Stored items
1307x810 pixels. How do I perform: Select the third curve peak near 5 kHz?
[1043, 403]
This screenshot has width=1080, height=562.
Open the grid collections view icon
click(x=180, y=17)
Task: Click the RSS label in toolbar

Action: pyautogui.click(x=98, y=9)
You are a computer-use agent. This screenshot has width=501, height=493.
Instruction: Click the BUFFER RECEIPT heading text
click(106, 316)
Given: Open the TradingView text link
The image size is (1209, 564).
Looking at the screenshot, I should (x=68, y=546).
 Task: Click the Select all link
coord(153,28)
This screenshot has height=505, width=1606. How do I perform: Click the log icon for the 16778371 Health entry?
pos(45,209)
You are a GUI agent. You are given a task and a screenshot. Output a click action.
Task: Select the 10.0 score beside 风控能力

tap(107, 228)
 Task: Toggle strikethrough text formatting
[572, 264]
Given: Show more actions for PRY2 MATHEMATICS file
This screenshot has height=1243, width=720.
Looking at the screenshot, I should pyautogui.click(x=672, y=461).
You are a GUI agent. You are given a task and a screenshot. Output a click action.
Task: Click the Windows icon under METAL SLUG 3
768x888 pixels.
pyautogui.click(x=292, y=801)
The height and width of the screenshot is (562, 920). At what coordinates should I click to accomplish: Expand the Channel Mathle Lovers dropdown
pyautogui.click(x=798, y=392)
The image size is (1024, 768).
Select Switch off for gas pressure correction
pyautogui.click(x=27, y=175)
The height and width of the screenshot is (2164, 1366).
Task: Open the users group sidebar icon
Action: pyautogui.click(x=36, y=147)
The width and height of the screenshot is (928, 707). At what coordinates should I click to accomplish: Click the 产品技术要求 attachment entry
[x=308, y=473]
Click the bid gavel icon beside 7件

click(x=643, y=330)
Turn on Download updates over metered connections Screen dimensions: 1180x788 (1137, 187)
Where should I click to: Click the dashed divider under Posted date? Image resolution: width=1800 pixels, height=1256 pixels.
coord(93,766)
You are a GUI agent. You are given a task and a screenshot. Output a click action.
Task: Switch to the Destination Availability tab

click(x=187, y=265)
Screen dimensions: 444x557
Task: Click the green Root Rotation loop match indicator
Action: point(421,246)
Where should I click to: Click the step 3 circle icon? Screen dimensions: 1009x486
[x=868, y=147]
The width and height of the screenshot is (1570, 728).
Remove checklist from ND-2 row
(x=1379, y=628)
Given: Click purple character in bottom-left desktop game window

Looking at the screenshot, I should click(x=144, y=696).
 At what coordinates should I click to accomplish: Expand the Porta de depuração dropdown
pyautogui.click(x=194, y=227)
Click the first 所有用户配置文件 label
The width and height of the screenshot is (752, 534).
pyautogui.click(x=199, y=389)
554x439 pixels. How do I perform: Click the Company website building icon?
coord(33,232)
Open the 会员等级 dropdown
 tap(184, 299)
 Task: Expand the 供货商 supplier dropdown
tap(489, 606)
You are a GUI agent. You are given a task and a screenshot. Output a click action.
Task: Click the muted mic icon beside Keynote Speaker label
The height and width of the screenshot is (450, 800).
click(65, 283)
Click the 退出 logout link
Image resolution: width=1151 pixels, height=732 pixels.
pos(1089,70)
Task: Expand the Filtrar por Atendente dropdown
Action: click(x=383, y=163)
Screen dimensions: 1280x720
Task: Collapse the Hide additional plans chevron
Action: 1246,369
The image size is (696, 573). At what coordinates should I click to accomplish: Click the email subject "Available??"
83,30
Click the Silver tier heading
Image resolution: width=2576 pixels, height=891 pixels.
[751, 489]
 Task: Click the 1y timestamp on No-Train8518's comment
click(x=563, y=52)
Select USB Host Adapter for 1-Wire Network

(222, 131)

■ **Task to carry out**: Make a verbatim copy of each record.

■ **Task solution**:
1307x810 pixels. How do I perform: Select the third curve peak near 5 kHz?
[1043, 403]
This screenshot has width=1080, height=562.
Open the grid collections view icon
click(x=180, y=17)
Task: Click the RSS label in toolbar

Action: pyautogui.click(x=98, y=9)
You are a computer-use agent. This screenshot has width=501, height=493.
Instruction: Click the BUFFER RECEIPT heading text
click(106, 316)
Given: Open the TradingView text link
The image size is (1209, 564).
Looking at the screenshot, I should (x=68, y=546).
 Task: Click the Select all link
coord(153,28)
This screenshot has height=505, width=1606. How do I perform: Click the log icon for the 16778371 Health entry?
pos(45,209)
You are a GUI agent. You are given a task and a screenshot. Output a click action.
Task: Select the 10.0 score beside 风控能力

tap(107, 228)
 Task: Toggle strikethrough text formatting
[572, 264]
Given: Show more actions for PRY2 MATHEMATICS file
This screenshot has height=1243, width=720.
Looking at the screenshot, I should pyautogui.click(x=672, y=461).
You are a GUI agent. You are given a task and a screenshot. Output a click action.
Task: Click the Windows icon under METAL SLUG 3
768x888 pixels.
pyautogui.click(x=292, y=801)
The height and width of the screenshot is (562, 920). At what coordinates should I click to accomplish: Expand the Channel Mathle Lovers dropdown
pyautogui.click(x=798, y=392)
The image size is (1024, 768).
Select Switch off for gas pressure correction
pyautogui.click(x=27, y=175)
The height and width of the screenshot is (2164, 1366).
Task: Open the users group sidebar icon
Action: pyautogui.click(x=36, y=147)
The width and height of the screenshot is (928, 707). At what coordinates should I click to accomplish: Click the 产品技术要求 attachment entry
[x=308, y=473]
Click the bid gavel icon beside 7件

click(x=643, y=330)
Turn on Download updates over metered connections Screen dimensions: 1180x788 (1137, 187)
Where should I click to: Click the dashed divider under Posted date? Image resolution: width=1800 pixels, height=1256 pixels.
coord(93,766)
You are a GUI agent. You are given a task and a screenshot. Output a click action.
Task: Switch to the Destination Availability tab

click(x=187, y=265)
Screen dimensions: 444x557
Task: Click the green Root Rotation loop match indicator
Action: point(421,246)
Where should I click to: Click the step 3 circle icon? Screen dimensions: 1009x486
[x=868, y=147]
The width and height of the screenshot is (1570, 728).
Remove checklist from ND-2 row
(x=1379, y=628)
Given: Click purple character in bottom-left desktop game window

Looking at the screenshot, I should click(x=144, y=696).
 At what coordinates should I click to accomplish: Expand the Porta de depuração dropdown
pyautogui.click(x=194, y=227)
Click the first 所有用户配置文件 label
The width and height of the screenshot is (752, 534).
pyautogui.click(x=199, y=389)
554x439 pixels. How do I perform: Click the Company website building icon?
coord(33,232)
Open the 会员等级 dropdown
 tap(184, 299)
 Task: Expand the 供货商 supplier dropdown
tap(489, 606)
You are a GUI agent. You are given a task and a screenshot. Output a click action.
Task: Click the muted mic icon beside Keynote Speaker label
The height and width of the screenshot is (450, 800).
click(65, 283)
Click the 退出 logout link
Image resolution: width=1151 pixels, height=732 pixels.
pos(1089,70)
Task: Expand the Filtrar por Atendente dropdown
Action: click(x=383, y=163)
Screen dimensions: 1280x720
Task: Collapse the Hide additional plans chevron
Action: 1246,369
The image size is (696, 573). At what coordinates should I click to accomplish: Click the email subject "Available??"
83,30
Click the Silver tier heading
Image resolution: width=2576 pixels, height=891 pixels.
[751, 489]
 Task: Click the 1y timestamp on No-Train8518's comment
click(x=563, y=52)
Select USB Host Adapter for 1-Wire Network

(222, 131)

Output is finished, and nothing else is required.